Trust is made by Nicola Shindler’s Red Production Company and stars Jodie Whittaker as a nurse, who, out of desperation, steals the identity of her friend, a former hospital doctor, and starts afresh, working in Edinburgh. But she lives with the constant threat of being discovered, not only by her colleagues but by someone else hot on her trail.
Although Trust scriptwriter Dan Sefton is male, women outnumber men at Red by 24 to three.

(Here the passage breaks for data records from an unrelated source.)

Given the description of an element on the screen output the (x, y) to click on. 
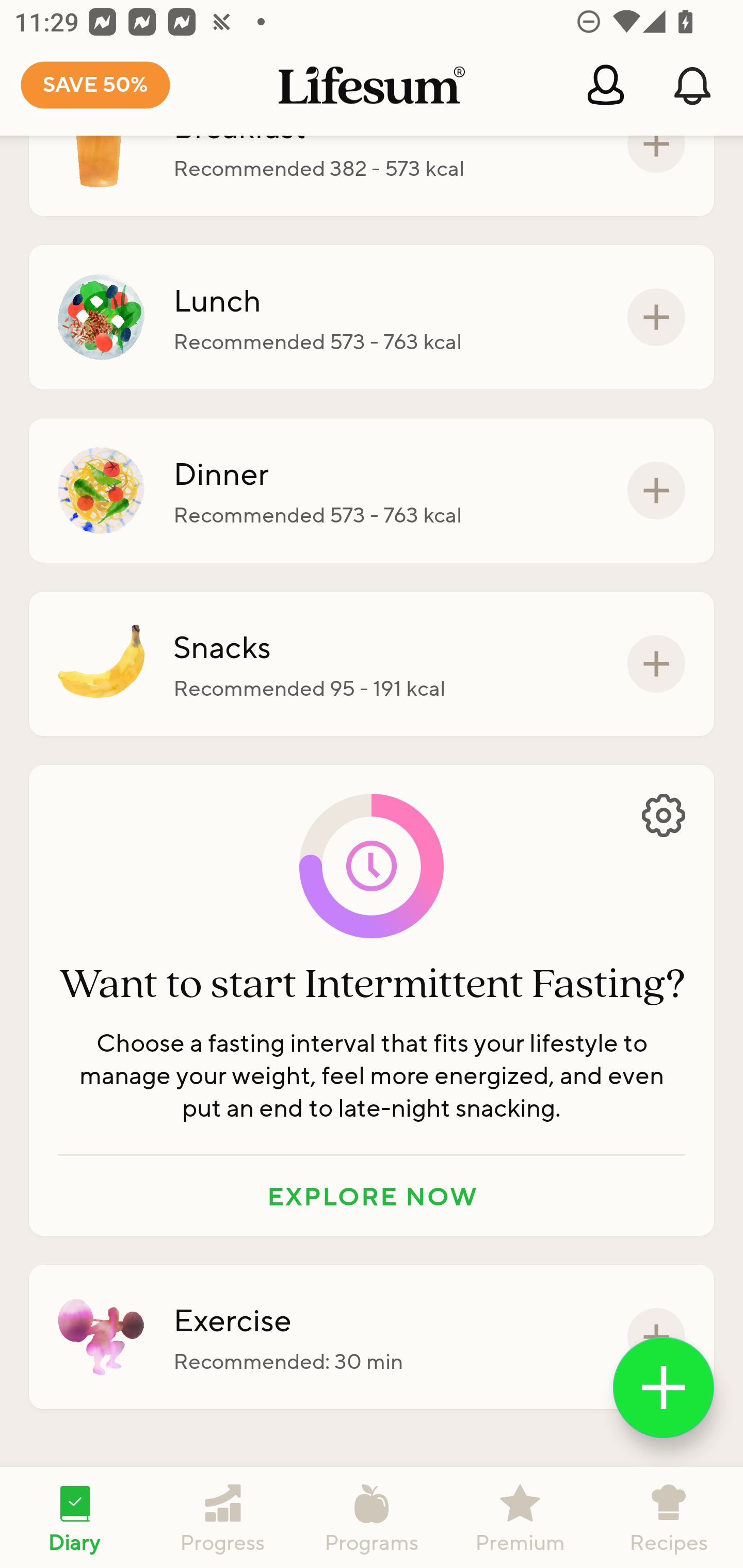
Lunch Recommended 573 - 763 kcal (371, 316)
Dinner Recommended 573 - 763 kcal (371, 490)
Snacks Recommended 95 - 191 kcal (371, 663)
EXPLORE NOW (371, 1195)
Exercise Recommended: 30 min (371, 1337)
Progress (222, 1517)
Programs (371, 1517)
Premium (519, 1517)
Recipes (668, 1517)
Given the description of an element on the screen output the (x, y) to click on. 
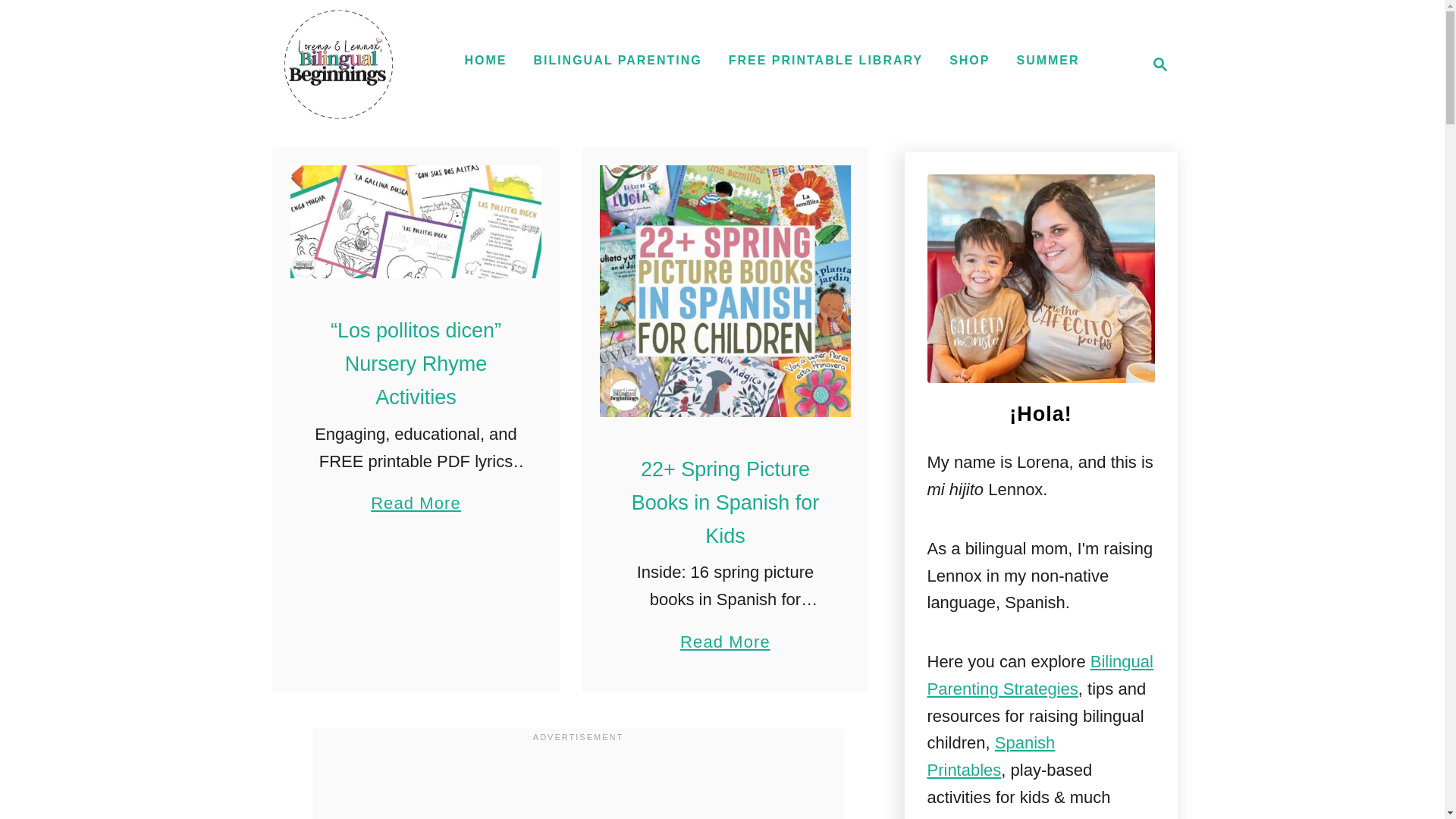
SUMMER (1155, 64)
HOME (1047, 60)
FREE PRINTABLE LIBRARY (485, 60)
Bilingual Beginnings (825, 60)
BILINGUAL PARENTING (339, 64)
SHOP (617, 60)
Magnifying Glass (969, 60)
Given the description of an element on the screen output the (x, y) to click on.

This sets it apart from most production companies, and the producer of Trust , Emily Feller, and one of the directors, Amy Neil, were on hand, with Broadchurch and Doctor Who star Whittaker, to discuss how to get more women into television.
The RTS event at the Lowry Theatre, Salford was chaired by ITV Granada Reports presenter Ann O’Connor, who asked: “Why don’t female directors get the jobs?”
While half of the students at film school are female, only 13% of directors currently working in TV are women. For writers, the percentage of women drops to 10%.
Whittaker believes that, while it is the norm to “work with people you’ve already worked with”, this vicious cycle must be broken. “There is the perception that there is no-one [female] at the right level,” she said.
Neil agreed, adding that the language used in the TV industry can exacerbate the problem; male directors are spoken of as “new, up-and-coming”, while a female director at the same stage of her career is often referred to as “inexperienced” or even “a risk”.
Feller argued that role models were important. “When I was starting out, apart from Nicola, there were no young women with children,” she said, adding that young women need to “see it to be it”. She said that people still ask women: “How do you work the childcare?”
Whittaker said we must “take the gender out of the role”, while Neil suggested that quotas could encourage hirers to bring women into the industry, as long as they “deserve to be there; not there to tick a box”, added Neil.